Até 31 de agosto de 2024, os municípios devem constituir, por regulamento, um fundo municipal de sustentabilidade ambiental e urbanística, ao qual são afetas receitas resultantes da redistribuição de mais-valias originadas pela edificabilidade estabelecida em plano territorial, com vista a promover a            mitigação e adaptação do território às alterações climáticas, a reabilitação urbana, a habitação a custos acessíveis, a eficiência energética e eficiência hídrica, a sustentabilidade dos ecossistemas e a prestação de serviços ambientais, sem prejuízo do município poder afetar outras receitas urbanísticas a este fundo, com vista a promover a criação, manutenção e reforço de infraestruturas, equipamentos ou áreas de uso público.»

Artigo 4.º

Entrada em vigor

A presente lei entra em vigor nos 60 subsequentes à respectiva publicação em Diário da República.

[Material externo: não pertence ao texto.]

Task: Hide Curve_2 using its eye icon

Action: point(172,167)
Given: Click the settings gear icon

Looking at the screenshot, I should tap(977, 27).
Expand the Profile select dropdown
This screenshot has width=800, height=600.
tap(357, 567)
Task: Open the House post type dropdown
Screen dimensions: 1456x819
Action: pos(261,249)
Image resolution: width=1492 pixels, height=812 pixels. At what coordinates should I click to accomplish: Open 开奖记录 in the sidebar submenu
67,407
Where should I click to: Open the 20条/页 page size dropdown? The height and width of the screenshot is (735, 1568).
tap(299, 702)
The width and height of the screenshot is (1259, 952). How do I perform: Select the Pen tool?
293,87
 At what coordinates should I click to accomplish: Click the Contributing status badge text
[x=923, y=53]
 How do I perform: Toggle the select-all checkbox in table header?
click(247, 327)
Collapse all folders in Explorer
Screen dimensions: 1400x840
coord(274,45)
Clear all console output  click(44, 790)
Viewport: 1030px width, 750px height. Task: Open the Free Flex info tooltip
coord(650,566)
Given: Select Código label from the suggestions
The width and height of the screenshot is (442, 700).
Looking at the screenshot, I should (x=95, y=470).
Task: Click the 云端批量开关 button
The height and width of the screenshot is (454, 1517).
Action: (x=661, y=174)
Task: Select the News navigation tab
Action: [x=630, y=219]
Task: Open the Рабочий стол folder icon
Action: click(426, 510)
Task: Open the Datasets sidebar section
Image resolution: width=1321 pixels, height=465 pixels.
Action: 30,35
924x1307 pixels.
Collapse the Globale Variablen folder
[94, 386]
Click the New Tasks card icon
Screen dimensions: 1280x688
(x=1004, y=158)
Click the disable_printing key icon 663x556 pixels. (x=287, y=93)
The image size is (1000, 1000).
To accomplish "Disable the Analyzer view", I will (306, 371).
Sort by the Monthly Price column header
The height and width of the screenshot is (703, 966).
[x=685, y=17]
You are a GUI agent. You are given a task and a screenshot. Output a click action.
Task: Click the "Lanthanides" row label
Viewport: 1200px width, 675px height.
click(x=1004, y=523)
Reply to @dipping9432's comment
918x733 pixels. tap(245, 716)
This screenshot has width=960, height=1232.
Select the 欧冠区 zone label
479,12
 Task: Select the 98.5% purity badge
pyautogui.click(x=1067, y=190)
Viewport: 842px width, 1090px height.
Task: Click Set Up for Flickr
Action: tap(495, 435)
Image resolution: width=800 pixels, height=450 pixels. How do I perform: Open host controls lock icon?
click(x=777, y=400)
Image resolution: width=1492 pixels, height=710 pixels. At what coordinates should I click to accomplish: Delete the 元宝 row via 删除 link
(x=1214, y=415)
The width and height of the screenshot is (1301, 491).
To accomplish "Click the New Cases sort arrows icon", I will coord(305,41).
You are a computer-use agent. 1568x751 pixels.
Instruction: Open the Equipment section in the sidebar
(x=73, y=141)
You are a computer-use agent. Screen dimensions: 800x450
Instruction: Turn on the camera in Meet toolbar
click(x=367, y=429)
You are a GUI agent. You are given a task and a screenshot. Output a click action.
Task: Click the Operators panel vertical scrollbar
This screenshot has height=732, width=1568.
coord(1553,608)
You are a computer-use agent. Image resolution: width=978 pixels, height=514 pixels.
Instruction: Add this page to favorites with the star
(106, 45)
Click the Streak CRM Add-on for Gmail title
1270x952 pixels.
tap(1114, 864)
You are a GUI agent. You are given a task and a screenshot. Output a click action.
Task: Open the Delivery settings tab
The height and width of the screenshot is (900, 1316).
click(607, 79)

Assembleia da República, Palácio de São Bento, 2 de Dezembro de 2022

A Deputada,

Inês de Sousa Real


[1] O modelo que propomos inspira-se no projecto CityRAP, que foi adoptado em 30 cidades de 11 países africanos e em Amã (onde, por exemplo, permitiu assegurar uma intervenção nos pavimentos da cidade nas redondezas das escolas, porque surgiu a denúncia de que o mesmo era demasiado escorregadio em dias de chuva) e nos exemplos das cidades de Reykjavík (onde o equivalente ao plano director municipal foi feito com base num fórum de consulta composto por eleitos locais, funcionários da autarquia e residentes) e de Düsseldorf (onde, sem esta lógica estrutural, se procura fazer workshops, formações e fóruns de discussão em zonas específicas da cidade por forma a assegurar um planeamento adaptado às necessidades das populações).